### Task description
Would you repeat each of the lines below exactly?

### Dataset entries

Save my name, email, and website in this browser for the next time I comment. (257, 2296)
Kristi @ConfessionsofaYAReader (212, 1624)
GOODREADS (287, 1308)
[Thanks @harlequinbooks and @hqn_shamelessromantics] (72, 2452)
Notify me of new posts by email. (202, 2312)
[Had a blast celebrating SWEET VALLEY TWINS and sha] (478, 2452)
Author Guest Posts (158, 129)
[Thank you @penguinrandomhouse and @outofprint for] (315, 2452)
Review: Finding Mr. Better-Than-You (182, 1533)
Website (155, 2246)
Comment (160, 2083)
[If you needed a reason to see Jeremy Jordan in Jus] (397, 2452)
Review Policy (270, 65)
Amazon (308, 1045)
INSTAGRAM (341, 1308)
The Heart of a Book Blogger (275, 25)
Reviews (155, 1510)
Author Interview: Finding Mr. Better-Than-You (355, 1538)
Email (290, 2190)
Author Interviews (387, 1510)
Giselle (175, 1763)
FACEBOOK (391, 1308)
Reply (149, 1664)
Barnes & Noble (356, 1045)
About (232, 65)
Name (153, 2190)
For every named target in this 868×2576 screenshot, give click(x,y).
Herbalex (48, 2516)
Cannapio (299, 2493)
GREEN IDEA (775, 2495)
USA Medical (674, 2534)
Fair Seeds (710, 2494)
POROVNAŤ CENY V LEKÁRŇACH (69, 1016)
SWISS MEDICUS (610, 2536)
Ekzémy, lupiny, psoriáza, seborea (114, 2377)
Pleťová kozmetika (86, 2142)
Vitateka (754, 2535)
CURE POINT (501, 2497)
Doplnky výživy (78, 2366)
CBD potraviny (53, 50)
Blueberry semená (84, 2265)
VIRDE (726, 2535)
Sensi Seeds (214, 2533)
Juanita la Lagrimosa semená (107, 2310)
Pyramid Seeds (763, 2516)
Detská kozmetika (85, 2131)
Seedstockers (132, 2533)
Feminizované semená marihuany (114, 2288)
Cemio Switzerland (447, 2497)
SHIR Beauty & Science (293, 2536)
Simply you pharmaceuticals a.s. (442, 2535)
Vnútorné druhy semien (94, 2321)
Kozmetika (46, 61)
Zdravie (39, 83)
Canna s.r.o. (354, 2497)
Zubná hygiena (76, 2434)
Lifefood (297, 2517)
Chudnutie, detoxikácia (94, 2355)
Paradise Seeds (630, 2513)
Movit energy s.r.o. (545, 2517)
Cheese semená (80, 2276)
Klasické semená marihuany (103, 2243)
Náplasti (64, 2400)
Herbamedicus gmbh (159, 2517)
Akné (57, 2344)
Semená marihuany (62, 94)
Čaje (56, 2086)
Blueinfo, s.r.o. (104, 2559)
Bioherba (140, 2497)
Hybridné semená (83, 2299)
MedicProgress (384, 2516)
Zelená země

### Solution for this problem
Save my name, email, and website in this browser for the next time I comment. (257, 2296)
Kristi @ConfessionsofaYAReader (212, 1624)
GOODREADS (287, 1308)
[Thanks @harlequinbooks and @hqn_shamelessromantics] (72, 2452)
Notify me of new posts by email. (202, 2312)
[Had a blast celebrating SWEET VALLEY TWINS and sha] (478, 2452)
Author Guest Posts (158, 129)
[Thank you @penguinrandomhouse and @outofprint for] (315, 2452)
Review: Finding Mr. Better-Than-You (182, 1533)
Website (155, 2246)
Comment (160, 2083)
[If you needed a reason to see Jeremy Jordan in Jus] (397, 2452)
Review Policy (270, 65)
Amazon (308, 1045)
INSTAGRAM (341, 1308)
The Heart of a Book Blogger (275, 25)
Reviews (155, 1510)
Author Interview: Finding Mr. Better-Than-You (355, 1538)
Email (290, 2190)
Author Interviews (387, 1510)
Giselle (175, 1763)
FACEBOOK (391, 1308)
Reply (149, 1664)
Barnes & Noble (356, 1045)
About (232, 65)
Name (153, 2190)
For every named target in this 868×2576 screenshot, give click(x,y).
Herbalex (48, 2516)
Cannapio (299, 2493)
GREEN IDEA (775, 2495)
USA Medical (674, 2534)
Fair Seeds (710, 2494)
POROVNAŤ CENY V LEKÁRŇACH (69, 1016)
SWISS MEDICUS (610, 2536)
Ekzémy, lupiny, psoriáza, seborea (114, 2377)
Pleťová kozmetika (86, 2142)
Vitateka (754, 2535)
CURE POINT (501, 2497)
Doplnky výživy (78, 2366)
CBD potraviny (53, 50)
Blueberry semená (84, 2265)
VIRDE (726, 2535)
Sensi Seeds (214, 2533)
Juanita la Lagrimosa semená (107, 2310)
Pyramid Seeds (763, 2516)
Detská kozmetika (85, 2131)
Seedstockers (132, 2533)
Feminizované semená marihuany (114, 2288)
Cemio Switzerland (447, 2497)
SHIR Beauty & Science (293, 2536)
Simply you pharmaceuticals a.s. (442, 2535)
Vnútorné druhy semien (94, 2321)
Kozmetika (46, 61)
Zdravie (39, 83)
Canna s.r.o. (354, 2497)
Zubná hygiena (76, 2434)
Lifefood (297, 2517)
Chudnutie, detoxikácia (94, 2355)
Paradise Seeds (630, 2513)
Movit energy s.r.o. (545, 2517)
Cheese semená (80, 2276)
Klasické semená marihuany (103, 2243)
Náplasti (64, 2400)
Herbamedicus gmbh (159, 2517)
Akné (57, 2344)
Semená marihuany (62, 94)
Čaje (56, 2086)
Blueinfo, s.r.o. (104, 2559)
Bioherba (140, 2497)
Hybridné semená (83, 2299)
MedicProgress (384, 2516)
Zelená země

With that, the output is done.